More information regarding parishes in the Archdiocese of Brisbane is available through our parish search.
For further information, contact the Archdiocesan Catechumenate Committee on:
Ph: 07 3324 3314
- Two people's stories
Two people's stories
For Nicole, preparation for RCIA took around nine months. It involved weekly meetings and prayer, and the study of scriptures and Catholic traditions. Whilst for many, the spiritual journey can be drawn out by questions, reflection and doubt, Nicole describes the process of preparation as an intensely enriching experience that served to deepen her faith.
‘I think you actually feel closer to God … because you’re surrounded by people with really deep faith: people you can talk about it with all the time,’ she says.
Although the stages of RCIA follow the Liturgical calendar, according to Beverley (RCIA team member) the journey can take years. While there is a structure to the RCIA, the point of taking the sacraments of Baptism, Communion and Confirmation is not pushed upon those who aren’t ready.
‘If people aren’t ready, they can journey a little bit further’, Beverley clarifies. Conversion is a life-altering decision, so it’s important that participants proceed at a comfortable pace.
There are many catalysts that prompt people to enquire about RCIA. They might be influenced by Catholics they know, and wish to emulate the structure and values they recognise in their friends’ lives, or they may have found love with a Catholic. Even if love is the catalyst, Beverley is adamant that ultimately the call to the church is something that must be undertaken for oneself.
- Frequently Asked Questions
Frequently Asked Questions
Joining the Community
When you ask for Baptism you are asking to become a member of the Catholic Church. You will be expected to take part in the life of that community on a regular basis.
Committing your life to God
Baptism is the sacrament in which we commit ourselves to God. We proclaim our faith in God, Father, Son and Holy Spirit and we promise to avoid evil and to do good.

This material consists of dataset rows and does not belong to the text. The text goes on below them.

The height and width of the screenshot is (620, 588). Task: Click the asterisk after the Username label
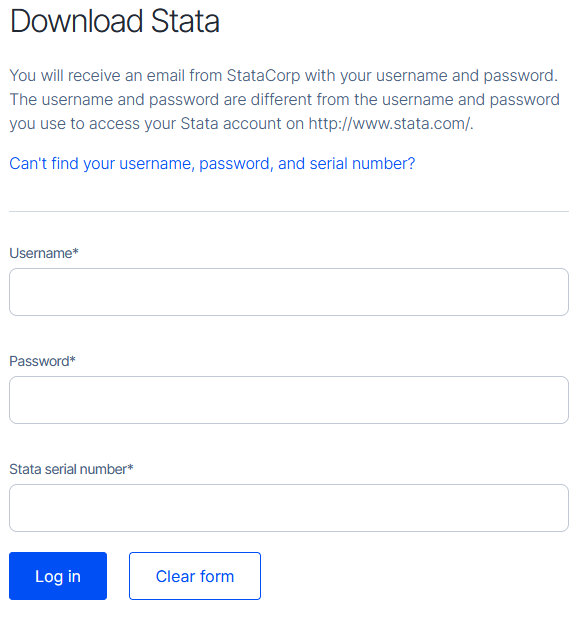(x=76, y=251)
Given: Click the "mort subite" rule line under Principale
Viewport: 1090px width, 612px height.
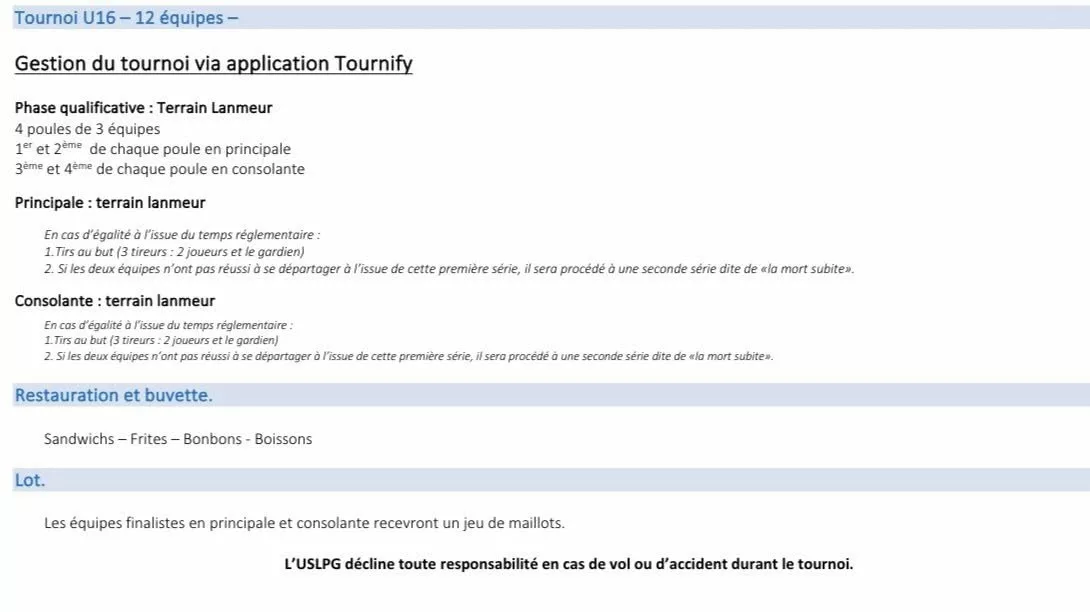Looking at the screenshot, I should coord(449,269).
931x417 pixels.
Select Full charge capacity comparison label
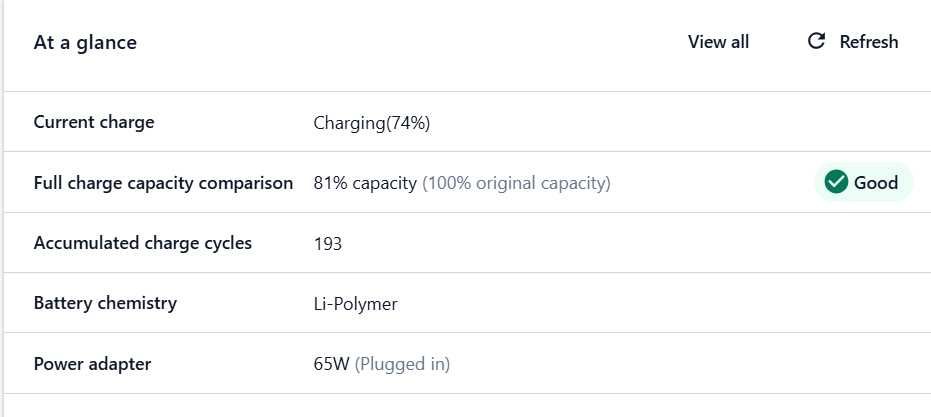point(163,183)
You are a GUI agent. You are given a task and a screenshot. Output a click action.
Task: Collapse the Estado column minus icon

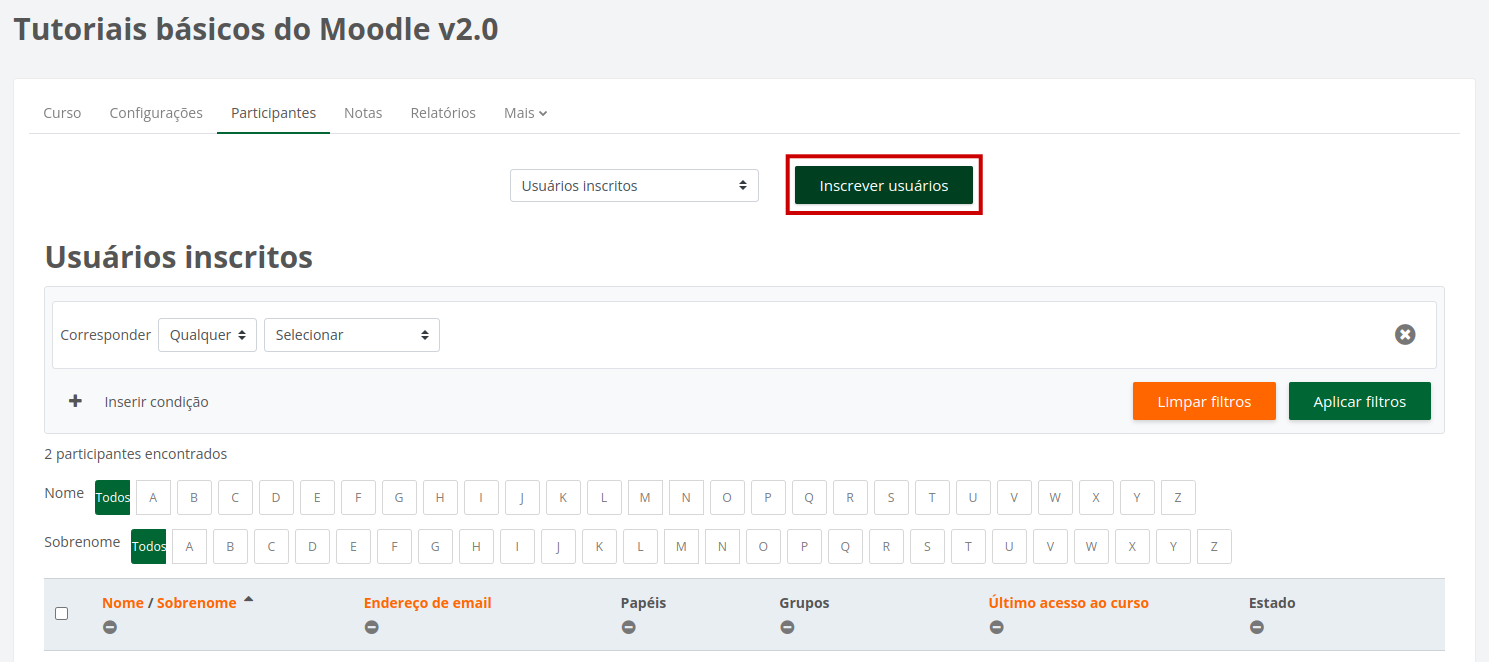pyautogui.click(x=1256, y=627)
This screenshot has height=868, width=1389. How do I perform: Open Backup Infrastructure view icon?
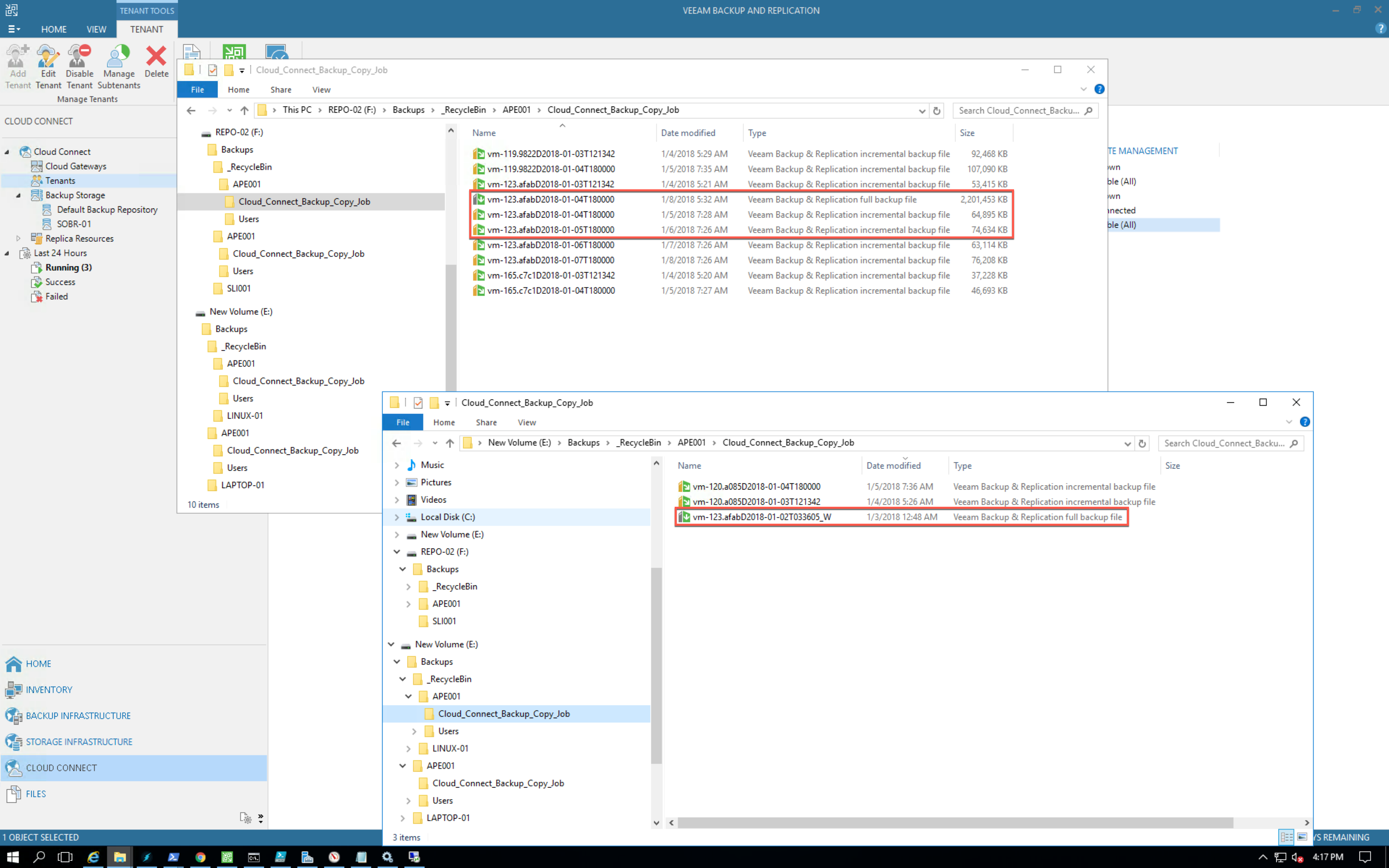pos(14,715)
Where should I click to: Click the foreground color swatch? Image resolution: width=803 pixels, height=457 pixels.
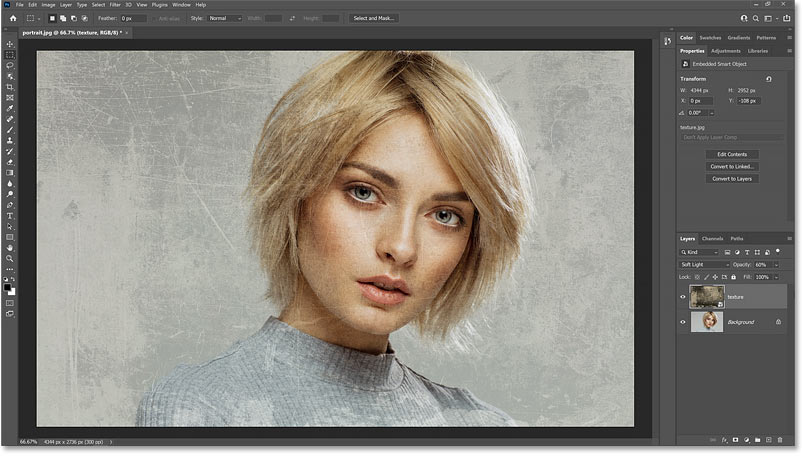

The baptism ceremony for adults is similar to baptism of children except that you make the baptismal promises yourself. Instead of godparents, adults have sponsors whose role it is to encourage you in the Catholic faith.
Traditionally adult baptisms take place during the ceremony of the Easter Vigil. In some parishes, therefore, you might be asked to wait for Easter for Baptism.
Can a person who has been baptised in one church be baptised again in the Catholic Church?
A person may only be baptised once. To appreciate this, you might consider the effects of baptism. When you were baptised you became an adopted child of God, a new creature, and were given a share in God’s nature. You became a member of Christ, a co-heir with Christ. This great gift is permanent and cannot be repeated. Therefore baptism cannot be repeated.
When is baptism celebrated?
When we are baptised, we are joined with Christ, united with Him in his death and resurrection. The Church celebrates Christ’s resurrection, firstly at the Easter Vigil, when the celebrant blesses the Baptismal water. The Easter Vigil is the very best time for the celebration of baptism. Certainly this is the most suitable time for the baptism of adults.
The Church also celebrates the death and resurrection of Christ on each Sunday. Therefore the Church encourages baptism to be celebrated on a Sunday.